Take the data below and extract the lines from the one with "Where should I click to: Click the second" to the one with "Click the first", inclusive, exactly as written.

(Dataset entries)
_ _ _ _
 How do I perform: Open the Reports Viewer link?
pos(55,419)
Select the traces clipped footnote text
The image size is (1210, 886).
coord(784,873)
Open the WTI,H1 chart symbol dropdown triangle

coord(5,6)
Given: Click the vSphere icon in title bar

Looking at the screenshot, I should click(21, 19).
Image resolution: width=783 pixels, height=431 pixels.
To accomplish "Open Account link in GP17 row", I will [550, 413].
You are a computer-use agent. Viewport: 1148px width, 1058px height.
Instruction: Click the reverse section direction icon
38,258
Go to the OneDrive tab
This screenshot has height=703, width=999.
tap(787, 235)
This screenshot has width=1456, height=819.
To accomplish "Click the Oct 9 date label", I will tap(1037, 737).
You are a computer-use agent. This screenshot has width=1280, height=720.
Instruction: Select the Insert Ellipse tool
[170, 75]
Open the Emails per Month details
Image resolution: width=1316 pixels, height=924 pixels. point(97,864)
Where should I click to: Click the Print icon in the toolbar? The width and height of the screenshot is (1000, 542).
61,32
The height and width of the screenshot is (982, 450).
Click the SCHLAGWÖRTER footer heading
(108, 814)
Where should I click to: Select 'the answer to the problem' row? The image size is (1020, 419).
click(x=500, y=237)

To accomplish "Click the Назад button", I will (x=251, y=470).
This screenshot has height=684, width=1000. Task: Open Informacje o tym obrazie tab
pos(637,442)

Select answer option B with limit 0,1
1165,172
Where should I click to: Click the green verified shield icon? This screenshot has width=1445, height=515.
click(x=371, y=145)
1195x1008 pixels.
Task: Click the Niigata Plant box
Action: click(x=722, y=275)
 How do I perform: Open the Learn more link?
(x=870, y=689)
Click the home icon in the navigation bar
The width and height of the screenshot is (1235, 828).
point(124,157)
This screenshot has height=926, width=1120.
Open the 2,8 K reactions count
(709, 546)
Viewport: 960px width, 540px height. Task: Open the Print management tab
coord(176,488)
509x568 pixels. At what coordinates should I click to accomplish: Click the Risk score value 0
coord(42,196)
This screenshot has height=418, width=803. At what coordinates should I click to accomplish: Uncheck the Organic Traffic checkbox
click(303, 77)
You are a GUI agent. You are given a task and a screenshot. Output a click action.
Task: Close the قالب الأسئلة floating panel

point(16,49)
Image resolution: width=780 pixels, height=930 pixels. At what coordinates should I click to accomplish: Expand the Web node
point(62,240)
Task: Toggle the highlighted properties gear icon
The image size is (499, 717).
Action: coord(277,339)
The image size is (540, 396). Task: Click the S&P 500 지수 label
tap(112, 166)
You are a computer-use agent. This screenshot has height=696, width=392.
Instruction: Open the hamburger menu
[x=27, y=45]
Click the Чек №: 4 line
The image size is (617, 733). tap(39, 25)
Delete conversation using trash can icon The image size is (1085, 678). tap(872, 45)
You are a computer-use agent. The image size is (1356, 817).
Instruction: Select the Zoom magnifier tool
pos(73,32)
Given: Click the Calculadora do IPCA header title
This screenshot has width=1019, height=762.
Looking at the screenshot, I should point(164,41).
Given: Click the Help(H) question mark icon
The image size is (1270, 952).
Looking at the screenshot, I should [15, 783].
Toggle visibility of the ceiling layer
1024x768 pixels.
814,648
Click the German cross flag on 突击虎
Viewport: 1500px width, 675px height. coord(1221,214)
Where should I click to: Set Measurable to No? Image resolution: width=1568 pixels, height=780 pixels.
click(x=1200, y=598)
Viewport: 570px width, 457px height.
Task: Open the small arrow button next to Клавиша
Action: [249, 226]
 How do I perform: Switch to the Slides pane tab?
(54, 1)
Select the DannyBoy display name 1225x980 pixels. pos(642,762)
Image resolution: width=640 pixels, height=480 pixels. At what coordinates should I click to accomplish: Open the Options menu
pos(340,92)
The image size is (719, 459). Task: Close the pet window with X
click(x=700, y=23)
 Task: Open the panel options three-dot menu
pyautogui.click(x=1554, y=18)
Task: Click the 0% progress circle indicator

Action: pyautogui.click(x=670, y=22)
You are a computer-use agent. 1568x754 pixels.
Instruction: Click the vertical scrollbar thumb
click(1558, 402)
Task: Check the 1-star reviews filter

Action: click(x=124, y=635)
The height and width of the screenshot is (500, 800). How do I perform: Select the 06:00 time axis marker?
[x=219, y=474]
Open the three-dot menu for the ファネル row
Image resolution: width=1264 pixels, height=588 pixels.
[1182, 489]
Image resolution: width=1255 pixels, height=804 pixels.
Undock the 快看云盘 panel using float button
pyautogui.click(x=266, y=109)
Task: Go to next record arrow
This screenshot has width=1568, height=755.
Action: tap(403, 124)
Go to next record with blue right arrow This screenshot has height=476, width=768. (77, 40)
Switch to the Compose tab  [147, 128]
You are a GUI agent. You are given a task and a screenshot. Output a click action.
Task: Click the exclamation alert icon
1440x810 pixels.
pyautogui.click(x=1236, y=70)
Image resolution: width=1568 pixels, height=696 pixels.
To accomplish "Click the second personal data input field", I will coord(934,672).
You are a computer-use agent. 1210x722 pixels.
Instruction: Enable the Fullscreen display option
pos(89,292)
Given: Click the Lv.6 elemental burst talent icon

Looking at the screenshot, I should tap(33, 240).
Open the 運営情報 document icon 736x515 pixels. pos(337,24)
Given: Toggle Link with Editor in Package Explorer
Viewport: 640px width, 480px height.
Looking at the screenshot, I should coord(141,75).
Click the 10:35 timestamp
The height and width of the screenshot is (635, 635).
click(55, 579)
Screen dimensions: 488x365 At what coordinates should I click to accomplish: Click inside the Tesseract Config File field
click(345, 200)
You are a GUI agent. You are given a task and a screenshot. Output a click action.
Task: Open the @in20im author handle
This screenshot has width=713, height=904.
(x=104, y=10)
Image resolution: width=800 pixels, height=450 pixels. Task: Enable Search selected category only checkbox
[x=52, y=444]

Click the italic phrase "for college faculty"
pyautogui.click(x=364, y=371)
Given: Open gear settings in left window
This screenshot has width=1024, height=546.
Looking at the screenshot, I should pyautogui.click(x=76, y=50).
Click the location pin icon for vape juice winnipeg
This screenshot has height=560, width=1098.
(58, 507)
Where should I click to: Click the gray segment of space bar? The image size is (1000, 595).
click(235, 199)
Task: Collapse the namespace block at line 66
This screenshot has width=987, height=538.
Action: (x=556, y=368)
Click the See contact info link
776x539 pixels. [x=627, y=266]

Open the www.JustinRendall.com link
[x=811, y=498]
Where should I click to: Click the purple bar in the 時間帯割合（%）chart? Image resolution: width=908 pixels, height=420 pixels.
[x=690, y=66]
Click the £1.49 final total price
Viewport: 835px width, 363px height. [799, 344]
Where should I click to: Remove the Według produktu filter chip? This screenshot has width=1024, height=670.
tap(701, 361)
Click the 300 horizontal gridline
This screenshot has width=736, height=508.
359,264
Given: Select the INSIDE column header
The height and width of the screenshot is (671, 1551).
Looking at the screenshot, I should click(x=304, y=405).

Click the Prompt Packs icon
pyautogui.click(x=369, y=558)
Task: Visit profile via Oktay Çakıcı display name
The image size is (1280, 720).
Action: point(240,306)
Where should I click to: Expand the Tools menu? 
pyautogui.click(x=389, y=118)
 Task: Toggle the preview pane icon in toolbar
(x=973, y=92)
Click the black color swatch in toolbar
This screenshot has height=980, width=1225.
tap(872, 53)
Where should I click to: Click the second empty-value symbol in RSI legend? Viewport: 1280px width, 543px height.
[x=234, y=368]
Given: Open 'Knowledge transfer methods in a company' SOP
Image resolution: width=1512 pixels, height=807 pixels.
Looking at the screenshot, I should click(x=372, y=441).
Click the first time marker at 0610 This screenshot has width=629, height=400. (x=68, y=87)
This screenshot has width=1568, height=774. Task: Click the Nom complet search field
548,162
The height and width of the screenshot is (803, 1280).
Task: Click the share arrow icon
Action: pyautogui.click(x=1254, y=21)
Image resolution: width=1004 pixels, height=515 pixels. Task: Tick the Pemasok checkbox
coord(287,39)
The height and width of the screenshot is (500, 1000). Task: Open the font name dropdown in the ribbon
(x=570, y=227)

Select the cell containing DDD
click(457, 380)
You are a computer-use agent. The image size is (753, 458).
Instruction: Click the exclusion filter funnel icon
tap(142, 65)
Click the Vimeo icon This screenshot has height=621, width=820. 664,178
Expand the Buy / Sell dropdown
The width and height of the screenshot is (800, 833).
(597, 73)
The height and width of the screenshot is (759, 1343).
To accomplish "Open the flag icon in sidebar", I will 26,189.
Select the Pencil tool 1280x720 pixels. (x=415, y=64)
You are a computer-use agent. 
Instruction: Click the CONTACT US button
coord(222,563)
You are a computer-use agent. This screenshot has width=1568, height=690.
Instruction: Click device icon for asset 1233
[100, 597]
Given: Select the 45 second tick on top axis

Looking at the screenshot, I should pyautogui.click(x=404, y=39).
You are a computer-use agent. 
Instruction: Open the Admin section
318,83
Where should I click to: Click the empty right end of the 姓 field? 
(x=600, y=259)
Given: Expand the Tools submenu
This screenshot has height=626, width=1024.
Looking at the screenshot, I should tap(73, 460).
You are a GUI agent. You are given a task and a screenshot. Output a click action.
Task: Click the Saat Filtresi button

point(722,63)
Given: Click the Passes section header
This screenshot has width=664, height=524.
_ _ _ _
→ WORKED SOLUTION:
Where should I click to: Click the second empty-value symbol in RSI legend? Viewport: 1280px width, 543px height.
[x=234, y=368]
Given: Open 'Knowledge transfer methods in a company' SOP
Image resolution: width=1512 pixels, height=807 pixels.
Looking at the screenshot, I should click(x=372, y=441).
Click the first time marker at 0610 This screenshot has width=629, height=400. (x=68, y=87)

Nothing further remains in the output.